**Task goal:** Reproduce the entries starting with the line that contains "Image resolution: width=1185" and continuing through the line that contains "at that location.", substituting "screen capture" for "screenshot" and leaving everything else unchanged. Leave the pictures out of your answer.

**Records for processing:**
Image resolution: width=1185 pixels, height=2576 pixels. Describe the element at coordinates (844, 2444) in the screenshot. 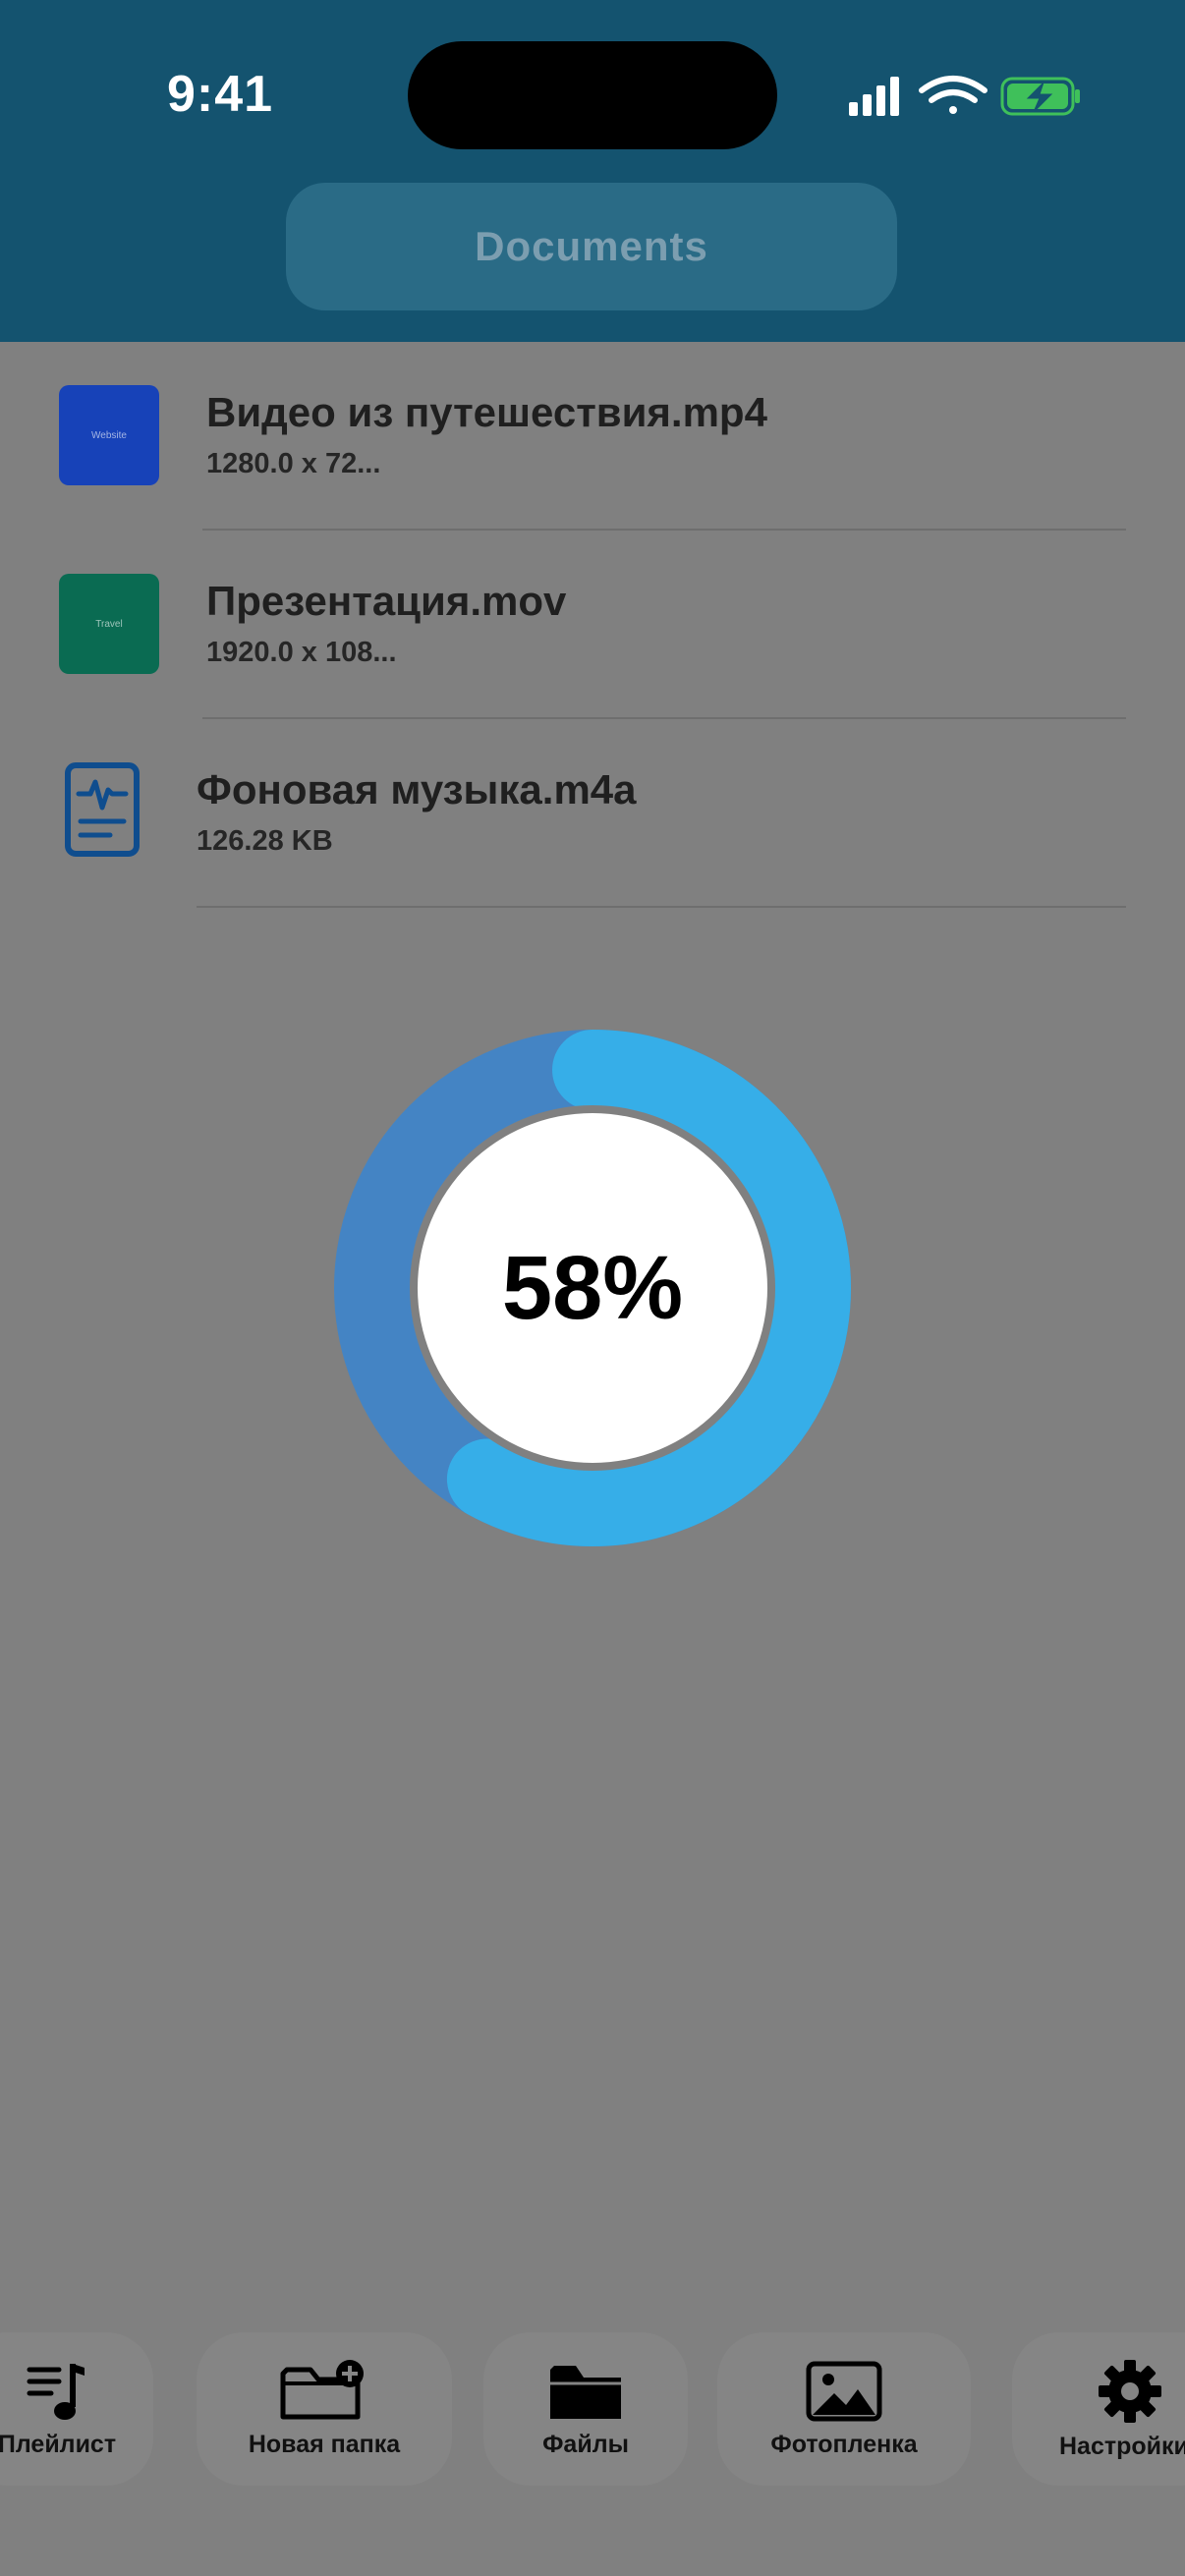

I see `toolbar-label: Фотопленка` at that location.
--
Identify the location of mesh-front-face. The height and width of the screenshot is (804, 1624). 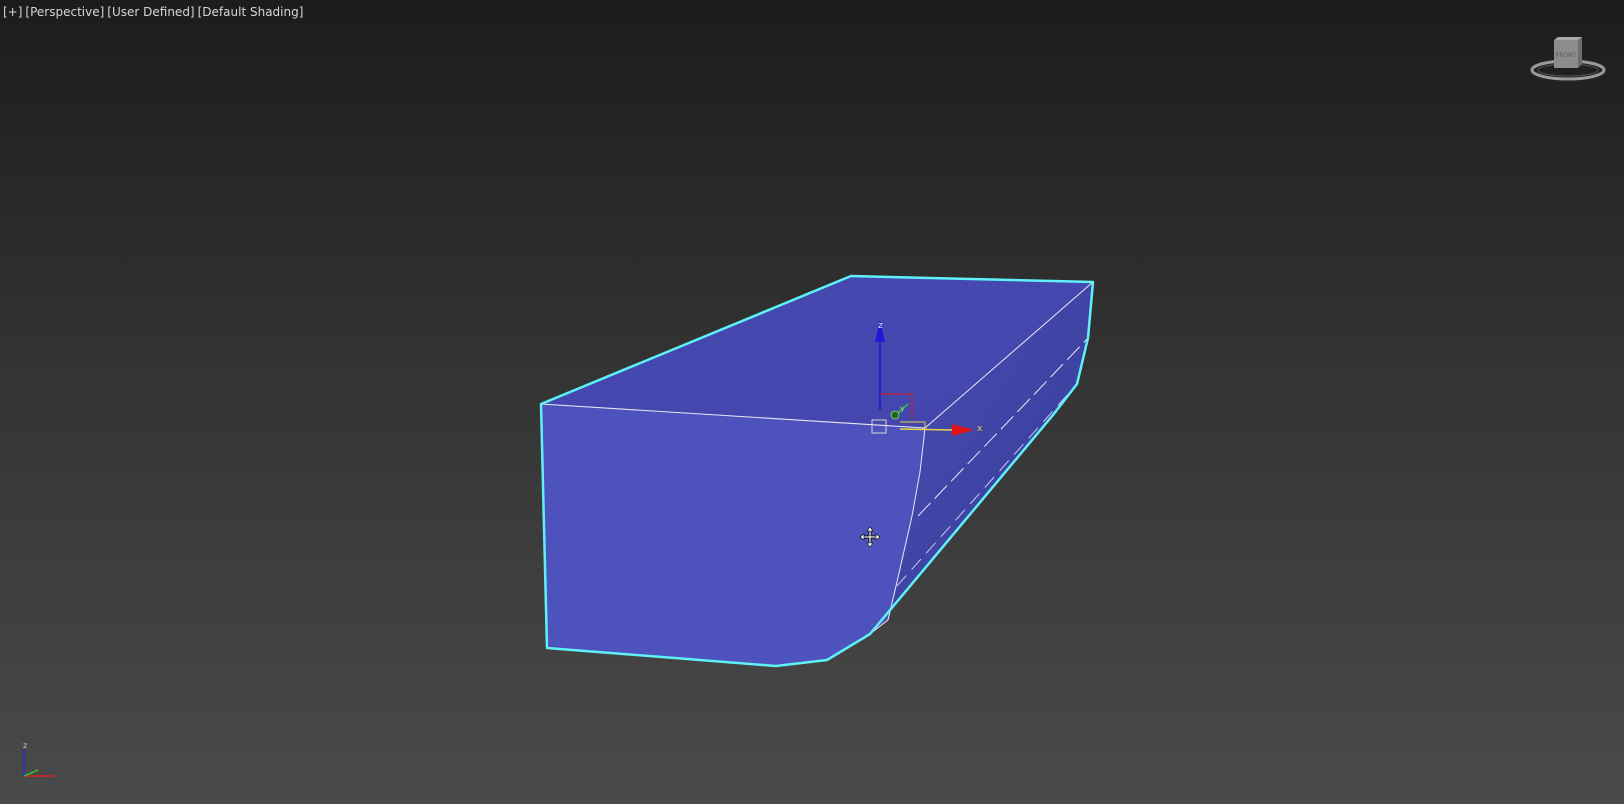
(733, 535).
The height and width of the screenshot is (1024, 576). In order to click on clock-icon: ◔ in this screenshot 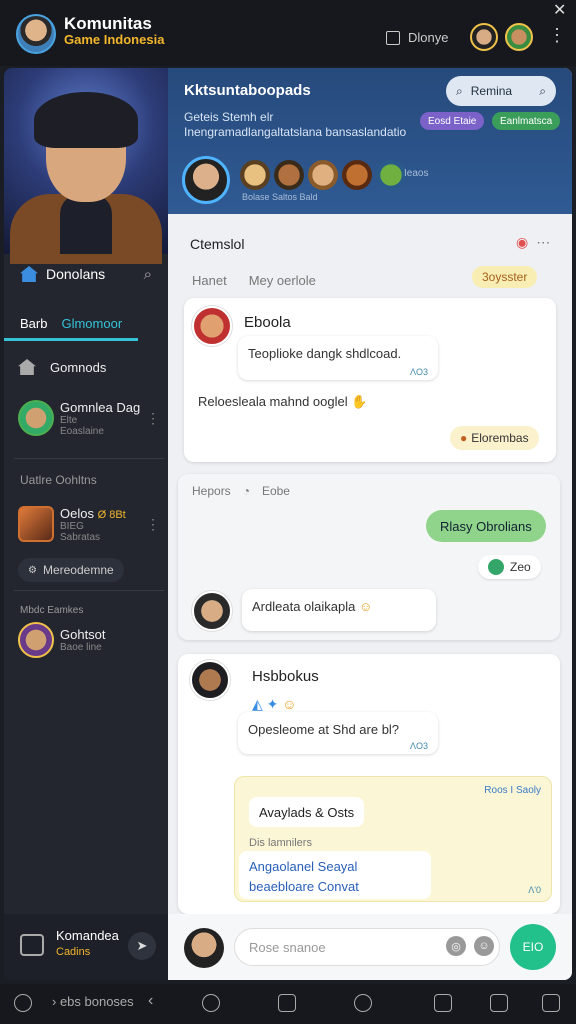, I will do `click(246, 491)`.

**Solved exercise:**
Image resolution: width=1185 pixels, height=2576 pixels. Describe the element at coordinates (844, 2444) in the screen capture. 

I see `toolbar-label: Фотопленка` at that location.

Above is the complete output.